The number of answer options (4 or 5), had no effect in discrimination metrics of either case based or noncase based assessment items, and it only affected the difficulty of case based items, as 4-option questions were more difficult. The idea of writing more plausible and effective options other than the key answer when an item is based on a case that’s full of details is clearly more challenging and difficult.
Open ended items that are noncase based are more difficult and more discriminative in comparison with open ended that are case based. In addition, MCQs that are noncase based have larger discrimination and point biserial; showing that noncase based items are more discriminative. Again, case based items were shown to have similar, if not inferior, behavior to noncase items, limiting their benefit to their ability to address intended learning and course aims, but expressing no unique performance assessment characteristics.
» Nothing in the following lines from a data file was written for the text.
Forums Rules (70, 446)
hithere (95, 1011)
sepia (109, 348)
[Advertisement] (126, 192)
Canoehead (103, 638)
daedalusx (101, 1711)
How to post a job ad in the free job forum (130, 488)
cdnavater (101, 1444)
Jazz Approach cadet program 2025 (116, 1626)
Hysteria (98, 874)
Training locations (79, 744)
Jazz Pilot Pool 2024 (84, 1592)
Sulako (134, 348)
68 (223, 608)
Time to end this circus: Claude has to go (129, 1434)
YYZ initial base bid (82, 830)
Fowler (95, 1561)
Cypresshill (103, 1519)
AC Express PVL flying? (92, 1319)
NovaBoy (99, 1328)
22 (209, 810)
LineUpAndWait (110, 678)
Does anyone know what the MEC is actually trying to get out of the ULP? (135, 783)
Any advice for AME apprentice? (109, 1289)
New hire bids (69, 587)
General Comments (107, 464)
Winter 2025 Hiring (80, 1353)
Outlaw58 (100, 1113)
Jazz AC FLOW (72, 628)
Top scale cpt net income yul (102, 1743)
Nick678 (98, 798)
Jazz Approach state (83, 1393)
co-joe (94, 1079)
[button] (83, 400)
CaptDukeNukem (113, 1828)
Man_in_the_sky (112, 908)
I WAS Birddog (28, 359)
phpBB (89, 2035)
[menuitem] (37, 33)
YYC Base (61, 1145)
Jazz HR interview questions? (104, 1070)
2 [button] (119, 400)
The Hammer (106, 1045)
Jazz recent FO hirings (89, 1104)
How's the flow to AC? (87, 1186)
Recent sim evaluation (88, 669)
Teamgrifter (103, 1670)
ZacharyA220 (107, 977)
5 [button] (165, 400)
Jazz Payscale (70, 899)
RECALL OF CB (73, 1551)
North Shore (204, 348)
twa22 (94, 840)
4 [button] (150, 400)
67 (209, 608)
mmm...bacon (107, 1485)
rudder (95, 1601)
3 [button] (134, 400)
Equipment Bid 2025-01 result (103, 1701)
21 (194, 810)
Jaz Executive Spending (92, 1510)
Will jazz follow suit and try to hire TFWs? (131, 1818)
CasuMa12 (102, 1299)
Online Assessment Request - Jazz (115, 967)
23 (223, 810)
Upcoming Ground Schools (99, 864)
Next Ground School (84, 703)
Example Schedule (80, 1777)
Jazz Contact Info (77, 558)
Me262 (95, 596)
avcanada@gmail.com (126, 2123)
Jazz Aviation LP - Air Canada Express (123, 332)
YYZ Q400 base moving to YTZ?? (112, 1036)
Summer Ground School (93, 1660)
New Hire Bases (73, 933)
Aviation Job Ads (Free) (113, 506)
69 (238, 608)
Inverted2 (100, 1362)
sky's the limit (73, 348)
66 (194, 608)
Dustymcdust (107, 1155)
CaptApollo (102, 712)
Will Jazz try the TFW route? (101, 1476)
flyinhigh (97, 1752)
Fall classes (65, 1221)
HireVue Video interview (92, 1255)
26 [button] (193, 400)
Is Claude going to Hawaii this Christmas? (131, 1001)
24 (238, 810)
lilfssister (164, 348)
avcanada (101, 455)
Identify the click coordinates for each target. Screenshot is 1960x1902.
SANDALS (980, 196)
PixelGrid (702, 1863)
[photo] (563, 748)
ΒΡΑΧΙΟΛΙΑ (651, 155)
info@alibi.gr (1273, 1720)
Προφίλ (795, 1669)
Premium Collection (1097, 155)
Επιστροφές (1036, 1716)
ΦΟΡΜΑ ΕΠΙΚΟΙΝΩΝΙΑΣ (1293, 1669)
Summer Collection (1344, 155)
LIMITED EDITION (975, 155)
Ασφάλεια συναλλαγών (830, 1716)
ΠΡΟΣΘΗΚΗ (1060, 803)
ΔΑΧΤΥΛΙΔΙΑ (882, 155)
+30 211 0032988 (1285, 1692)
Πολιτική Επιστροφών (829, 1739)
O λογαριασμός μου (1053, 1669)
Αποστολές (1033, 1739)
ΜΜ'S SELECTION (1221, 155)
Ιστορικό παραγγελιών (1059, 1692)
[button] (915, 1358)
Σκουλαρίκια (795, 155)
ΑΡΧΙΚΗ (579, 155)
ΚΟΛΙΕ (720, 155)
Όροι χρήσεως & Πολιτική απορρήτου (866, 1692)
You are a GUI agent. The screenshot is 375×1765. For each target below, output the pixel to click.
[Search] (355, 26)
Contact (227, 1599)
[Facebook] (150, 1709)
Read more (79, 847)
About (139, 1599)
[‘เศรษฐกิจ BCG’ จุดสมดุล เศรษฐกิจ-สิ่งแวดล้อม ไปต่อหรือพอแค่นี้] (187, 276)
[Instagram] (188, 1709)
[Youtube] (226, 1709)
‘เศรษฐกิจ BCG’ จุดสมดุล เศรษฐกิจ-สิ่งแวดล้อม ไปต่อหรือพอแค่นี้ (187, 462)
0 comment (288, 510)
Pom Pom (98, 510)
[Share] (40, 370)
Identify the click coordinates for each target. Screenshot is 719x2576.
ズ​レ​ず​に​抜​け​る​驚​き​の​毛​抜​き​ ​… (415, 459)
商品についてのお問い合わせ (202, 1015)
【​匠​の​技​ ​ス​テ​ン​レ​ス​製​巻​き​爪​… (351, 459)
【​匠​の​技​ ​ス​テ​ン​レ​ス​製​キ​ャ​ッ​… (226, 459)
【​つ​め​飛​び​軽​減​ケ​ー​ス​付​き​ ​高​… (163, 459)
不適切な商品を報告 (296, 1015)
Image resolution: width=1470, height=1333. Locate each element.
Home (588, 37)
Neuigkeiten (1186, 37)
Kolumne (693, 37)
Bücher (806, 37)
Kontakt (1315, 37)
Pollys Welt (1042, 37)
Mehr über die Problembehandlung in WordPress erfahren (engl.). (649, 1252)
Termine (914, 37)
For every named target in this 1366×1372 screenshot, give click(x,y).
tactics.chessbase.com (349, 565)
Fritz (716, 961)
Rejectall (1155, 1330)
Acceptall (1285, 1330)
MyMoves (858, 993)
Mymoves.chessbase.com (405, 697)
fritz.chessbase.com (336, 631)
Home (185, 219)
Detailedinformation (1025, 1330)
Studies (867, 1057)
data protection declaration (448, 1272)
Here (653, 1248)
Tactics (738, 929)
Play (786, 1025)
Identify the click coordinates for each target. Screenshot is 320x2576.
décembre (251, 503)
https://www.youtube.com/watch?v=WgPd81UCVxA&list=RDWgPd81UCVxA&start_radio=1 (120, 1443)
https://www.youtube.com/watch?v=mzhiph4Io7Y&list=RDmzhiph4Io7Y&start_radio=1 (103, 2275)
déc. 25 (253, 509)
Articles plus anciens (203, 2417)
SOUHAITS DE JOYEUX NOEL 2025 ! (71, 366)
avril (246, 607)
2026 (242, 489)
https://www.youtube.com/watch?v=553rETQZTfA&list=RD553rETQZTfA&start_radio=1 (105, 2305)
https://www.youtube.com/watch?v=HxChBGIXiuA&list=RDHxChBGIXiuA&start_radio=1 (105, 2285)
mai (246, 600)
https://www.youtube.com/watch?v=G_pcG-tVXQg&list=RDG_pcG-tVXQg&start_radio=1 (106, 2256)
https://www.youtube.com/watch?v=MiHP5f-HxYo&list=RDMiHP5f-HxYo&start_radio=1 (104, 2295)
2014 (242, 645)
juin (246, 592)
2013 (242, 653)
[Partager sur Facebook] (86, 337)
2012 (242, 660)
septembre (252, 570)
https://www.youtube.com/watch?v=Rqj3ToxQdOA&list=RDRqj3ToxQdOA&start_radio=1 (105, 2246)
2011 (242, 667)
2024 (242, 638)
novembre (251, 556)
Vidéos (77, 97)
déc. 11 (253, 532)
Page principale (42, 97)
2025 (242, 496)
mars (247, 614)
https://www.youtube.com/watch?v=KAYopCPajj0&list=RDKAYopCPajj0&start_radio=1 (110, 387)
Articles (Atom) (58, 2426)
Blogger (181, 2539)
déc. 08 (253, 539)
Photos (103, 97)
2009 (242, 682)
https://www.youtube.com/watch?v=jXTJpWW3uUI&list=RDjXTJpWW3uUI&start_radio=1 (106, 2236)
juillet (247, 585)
One more result of the current study was the different effect of the item format on the characteristics of 4- and 5-option MCQs. Noncase based, 4-option MCQs items were significantly easier and more discriminative than case based 4-option MCQs. However, case based and noncase based 5-option MCQs items had no differences in difficulty and DI, and differed slightly in point biserial while remaining within the same recommended point biserial value range.
The previous results showed differences between the two MCQs groups yet cannot be conclusive, as it once again a very challenging time-consuming task not only to construct a case item but also to construct strong, reliable, and efficient choices during the creation of MCQs regardless the item format; being based on case or not.
In a study conducted by Sheaffer and Addo (2013), where they measure both second year Pharm D students’ performance and confidence in answering selected-response and constructed-response items, it was concluded that students performed better and felt more confident in answering selected-response items. Moreover, the incorporation of constructed-response teaching and testing method in pharmacy learning and education was recommended [13].
One important limitation of the present study is the unequal number of items per groups which may have affected the analysis. On the other hand, items classification based on the Bloom’s levels might be subjective [8]; for this reason, peer reviewers represented by both, preceptors as the personnel in direct connection with “real life” cases, and Academic staff/educators to minimize the controversy. Another issue worth mentioning is that our analysis is based on the Classical Test Theory; an alternative approach to evaluate the properties of items is the Item Response Theory which is based on the study of test and item scores based on assumptions concerning the mathematical relationships between abilities and item responses [26].